World War II anti-landing devices found in Guernsey
The remains of some World War II German anti-landing devices have been found on Guernsey's west coast.
They were discovered by a member of wartime conservation group Festung Guernsey at low water on Saline Bay near Grand Rocques.
Pierre Renier spotted a concrete object around the mid-tide mark while he was out for a walk.
He said: "I realised it was one of the German anti-landing defences which were festooned around the coastline."
Mr Renier added: "The coastline itself would have been the main point of defence for the Germans.
"I've certainly only ever seen these on one other bay in the island and in museums.
"We actually found four on the bay and you need six of them to build the tetrahedron-shaped object."
Ian Brehaut, co-ordinator of Festung Guernsey, said the devices - called betontetraeder, which translates as concrete tetrahedron - were never removed following the Nazi occupation of the island.
He said: "It would seem the British Army disposed of them simply by cutting the wires that held them together and allowed them to fall on to the beach then just to sink into the sand.
"So what does occasionally happen when you have a gale, or the tidal conditions are such that the beach level drops, they are exposed.
"There are several beaches on the island that do still have them, at Fermain, Belle Greve and by Fort Doyle.

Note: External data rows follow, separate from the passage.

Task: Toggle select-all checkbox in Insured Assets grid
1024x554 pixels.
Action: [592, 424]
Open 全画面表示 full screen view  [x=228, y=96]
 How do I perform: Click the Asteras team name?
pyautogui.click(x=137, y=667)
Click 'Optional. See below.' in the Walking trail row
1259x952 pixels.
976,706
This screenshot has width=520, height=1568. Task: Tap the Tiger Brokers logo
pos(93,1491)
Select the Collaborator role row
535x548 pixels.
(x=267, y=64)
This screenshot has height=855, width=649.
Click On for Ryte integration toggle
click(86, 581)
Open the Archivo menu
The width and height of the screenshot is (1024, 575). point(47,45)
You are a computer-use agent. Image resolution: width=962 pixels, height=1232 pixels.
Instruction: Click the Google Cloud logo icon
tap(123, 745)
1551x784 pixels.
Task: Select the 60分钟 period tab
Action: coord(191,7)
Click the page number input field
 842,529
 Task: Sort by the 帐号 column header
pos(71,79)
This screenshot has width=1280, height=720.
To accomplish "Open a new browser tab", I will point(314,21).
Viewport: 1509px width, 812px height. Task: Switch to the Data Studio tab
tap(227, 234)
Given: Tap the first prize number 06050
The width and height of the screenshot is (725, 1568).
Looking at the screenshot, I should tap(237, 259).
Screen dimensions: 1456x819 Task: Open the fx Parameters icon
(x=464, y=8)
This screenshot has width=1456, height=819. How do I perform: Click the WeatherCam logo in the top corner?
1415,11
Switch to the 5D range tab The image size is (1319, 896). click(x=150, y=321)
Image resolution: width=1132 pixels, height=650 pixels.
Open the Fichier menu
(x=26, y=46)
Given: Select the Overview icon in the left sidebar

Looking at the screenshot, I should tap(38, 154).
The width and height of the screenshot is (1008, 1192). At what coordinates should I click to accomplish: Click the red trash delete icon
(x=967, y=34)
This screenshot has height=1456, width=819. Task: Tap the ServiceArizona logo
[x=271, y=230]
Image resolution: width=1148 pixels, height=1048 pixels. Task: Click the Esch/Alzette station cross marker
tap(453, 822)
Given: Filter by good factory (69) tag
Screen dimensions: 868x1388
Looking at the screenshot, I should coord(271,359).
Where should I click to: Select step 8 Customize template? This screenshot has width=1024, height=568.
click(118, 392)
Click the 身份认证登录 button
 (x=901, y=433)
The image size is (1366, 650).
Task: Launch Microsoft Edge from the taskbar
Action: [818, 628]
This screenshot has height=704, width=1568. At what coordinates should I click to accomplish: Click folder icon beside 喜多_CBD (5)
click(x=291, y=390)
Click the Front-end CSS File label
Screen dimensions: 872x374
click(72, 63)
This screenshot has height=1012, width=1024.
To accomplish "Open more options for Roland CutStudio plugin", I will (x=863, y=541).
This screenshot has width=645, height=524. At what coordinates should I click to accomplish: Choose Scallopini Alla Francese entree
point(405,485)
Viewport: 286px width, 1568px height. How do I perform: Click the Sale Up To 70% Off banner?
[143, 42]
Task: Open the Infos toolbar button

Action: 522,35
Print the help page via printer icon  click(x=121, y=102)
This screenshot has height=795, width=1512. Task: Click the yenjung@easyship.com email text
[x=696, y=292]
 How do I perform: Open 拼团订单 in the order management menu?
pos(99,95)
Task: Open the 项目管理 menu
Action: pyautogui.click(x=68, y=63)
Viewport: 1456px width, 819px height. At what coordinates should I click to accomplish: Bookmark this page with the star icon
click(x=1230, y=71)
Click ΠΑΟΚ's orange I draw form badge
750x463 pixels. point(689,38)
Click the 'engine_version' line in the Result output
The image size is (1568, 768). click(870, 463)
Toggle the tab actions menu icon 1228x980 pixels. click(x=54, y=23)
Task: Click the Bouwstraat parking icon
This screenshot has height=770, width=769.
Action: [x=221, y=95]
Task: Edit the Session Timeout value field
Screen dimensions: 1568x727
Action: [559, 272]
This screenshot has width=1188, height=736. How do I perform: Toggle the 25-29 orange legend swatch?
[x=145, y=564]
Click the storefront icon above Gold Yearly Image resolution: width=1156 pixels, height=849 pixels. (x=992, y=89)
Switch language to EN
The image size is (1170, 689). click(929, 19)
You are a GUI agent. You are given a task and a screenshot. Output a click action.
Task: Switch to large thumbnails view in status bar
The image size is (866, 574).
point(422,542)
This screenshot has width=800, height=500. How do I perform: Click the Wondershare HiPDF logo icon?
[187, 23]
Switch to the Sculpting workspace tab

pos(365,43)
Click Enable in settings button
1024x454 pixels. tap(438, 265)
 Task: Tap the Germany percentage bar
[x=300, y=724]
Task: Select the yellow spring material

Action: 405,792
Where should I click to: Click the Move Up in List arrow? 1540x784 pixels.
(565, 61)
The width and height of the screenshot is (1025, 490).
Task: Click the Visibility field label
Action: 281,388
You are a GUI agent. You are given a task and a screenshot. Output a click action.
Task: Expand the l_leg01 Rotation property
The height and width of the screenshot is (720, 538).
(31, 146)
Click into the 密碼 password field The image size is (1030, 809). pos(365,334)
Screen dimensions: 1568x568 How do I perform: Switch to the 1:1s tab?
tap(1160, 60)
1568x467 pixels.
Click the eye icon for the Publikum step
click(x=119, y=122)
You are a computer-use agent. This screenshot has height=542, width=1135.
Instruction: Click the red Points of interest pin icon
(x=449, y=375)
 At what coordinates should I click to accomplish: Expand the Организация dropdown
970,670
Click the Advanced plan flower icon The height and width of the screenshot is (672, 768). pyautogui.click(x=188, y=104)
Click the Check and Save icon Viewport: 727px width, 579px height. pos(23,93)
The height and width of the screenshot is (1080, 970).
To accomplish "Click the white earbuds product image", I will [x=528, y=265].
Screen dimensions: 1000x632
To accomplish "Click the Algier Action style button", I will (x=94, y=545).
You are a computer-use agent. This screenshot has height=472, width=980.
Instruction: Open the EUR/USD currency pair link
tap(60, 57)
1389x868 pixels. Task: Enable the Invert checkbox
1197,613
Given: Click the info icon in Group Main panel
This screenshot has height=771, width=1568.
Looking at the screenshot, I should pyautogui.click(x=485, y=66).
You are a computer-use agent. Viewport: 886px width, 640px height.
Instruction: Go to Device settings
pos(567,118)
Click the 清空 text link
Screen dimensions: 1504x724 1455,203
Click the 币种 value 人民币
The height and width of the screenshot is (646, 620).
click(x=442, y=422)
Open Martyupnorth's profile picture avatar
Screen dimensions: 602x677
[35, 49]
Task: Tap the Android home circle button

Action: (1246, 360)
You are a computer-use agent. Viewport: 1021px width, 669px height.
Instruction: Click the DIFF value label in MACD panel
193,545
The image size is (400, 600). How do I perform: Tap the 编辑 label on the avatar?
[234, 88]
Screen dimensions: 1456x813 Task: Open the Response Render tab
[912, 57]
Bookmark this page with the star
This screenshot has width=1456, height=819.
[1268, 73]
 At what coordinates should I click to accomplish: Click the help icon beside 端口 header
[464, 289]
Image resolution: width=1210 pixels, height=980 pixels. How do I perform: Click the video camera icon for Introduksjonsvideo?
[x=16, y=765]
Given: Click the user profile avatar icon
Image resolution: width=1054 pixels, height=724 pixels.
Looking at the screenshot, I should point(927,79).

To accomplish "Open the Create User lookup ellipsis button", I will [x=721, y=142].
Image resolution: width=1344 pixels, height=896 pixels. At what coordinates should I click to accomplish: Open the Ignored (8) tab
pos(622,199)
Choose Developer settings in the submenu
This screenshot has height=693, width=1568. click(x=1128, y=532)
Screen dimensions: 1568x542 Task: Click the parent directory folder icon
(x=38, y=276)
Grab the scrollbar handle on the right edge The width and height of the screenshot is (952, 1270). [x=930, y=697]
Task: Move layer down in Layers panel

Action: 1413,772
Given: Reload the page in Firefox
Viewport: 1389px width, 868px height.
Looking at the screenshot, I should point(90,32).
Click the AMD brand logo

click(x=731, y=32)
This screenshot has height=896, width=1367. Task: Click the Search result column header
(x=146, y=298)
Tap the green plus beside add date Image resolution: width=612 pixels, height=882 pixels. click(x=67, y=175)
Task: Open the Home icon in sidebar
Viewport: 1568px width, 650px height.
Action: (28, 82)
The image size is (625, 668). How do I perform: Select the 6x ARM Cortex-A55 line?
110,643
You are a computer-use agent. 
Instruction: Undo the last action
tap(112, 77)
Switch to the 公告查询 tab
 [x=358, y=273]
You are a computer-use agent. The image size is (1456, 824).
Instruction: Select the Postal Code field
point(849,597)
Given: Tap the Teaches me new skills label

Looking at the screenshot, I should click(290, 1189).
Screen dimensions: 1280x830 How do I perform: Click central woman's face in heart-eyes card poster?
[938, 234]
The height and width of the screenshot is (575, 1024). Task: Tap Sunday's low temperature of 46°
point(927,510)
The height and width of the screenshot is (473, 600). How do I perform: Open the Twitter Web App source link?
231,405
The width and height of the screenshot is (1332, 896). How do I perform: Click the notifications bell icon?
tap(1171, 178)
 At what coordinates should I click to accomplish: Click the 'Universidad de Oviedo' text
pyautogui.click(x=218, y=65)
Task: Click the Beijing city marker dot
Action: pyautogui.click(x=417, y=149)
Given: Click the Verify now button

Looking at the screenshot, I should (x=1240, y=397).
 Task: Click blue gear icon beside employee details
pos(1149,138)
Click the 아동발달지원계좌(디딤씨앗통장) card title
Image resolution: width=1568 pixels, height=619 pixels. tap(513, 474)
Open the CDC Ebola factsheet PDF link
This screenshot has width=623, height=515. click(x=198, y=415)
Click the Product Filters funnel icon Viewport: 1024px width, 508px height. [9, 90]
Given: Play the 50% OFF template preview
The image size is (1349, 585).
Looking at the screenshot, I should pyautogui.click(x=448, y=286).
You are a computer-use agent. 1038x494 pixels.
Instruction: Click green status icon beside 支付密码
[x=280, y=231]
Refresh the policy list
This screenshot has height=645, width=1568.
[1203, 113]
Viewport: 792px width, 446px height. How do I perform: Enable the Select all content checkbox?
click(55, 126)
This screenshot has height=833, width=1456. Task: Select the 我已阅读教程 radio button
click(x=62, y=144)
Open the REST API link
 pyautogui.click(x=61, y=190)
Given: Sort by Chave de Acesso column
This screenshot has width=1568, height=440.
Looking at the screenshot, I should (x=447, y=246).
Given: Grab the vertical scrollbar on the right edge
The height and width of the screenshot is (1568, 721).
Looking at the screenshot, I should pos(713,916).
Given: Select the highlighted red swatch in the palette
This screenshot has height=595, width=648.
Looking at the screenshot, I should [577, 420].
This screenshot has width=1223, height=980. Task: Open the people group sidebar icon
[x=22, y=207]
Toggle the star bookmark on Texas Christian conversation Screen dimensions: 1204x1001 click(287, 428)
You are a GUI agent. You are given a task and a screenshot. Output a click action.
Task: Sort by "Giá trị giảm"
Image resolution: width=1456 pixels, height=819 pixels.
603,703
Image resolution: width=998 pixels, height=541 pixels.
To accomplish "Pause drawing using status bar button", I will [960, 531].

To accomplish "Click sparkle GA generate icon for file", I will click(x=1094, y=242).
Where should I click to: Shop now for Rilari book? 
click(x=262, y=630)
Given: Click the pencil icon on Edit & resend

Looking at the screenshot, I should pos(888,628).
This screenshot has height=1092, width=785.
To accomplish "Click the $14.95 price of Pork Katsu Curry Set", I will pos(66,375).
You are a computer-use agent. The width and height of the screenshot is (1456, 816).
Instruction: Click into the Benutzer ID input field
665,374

"These are in particularly good condition."
The anti-landing devices at Grandes Rocques were last exposed about 20 years ago.
Mr Brehaut said they were laid at mid-tide level "with most having an anti-tank mine attached".
He said: "The idea was that if the Allies made an amphibious landing it would be on a rising tide - at the mid-tide a landing craft coming ashore would hit the mine on the obstacle and be sunk."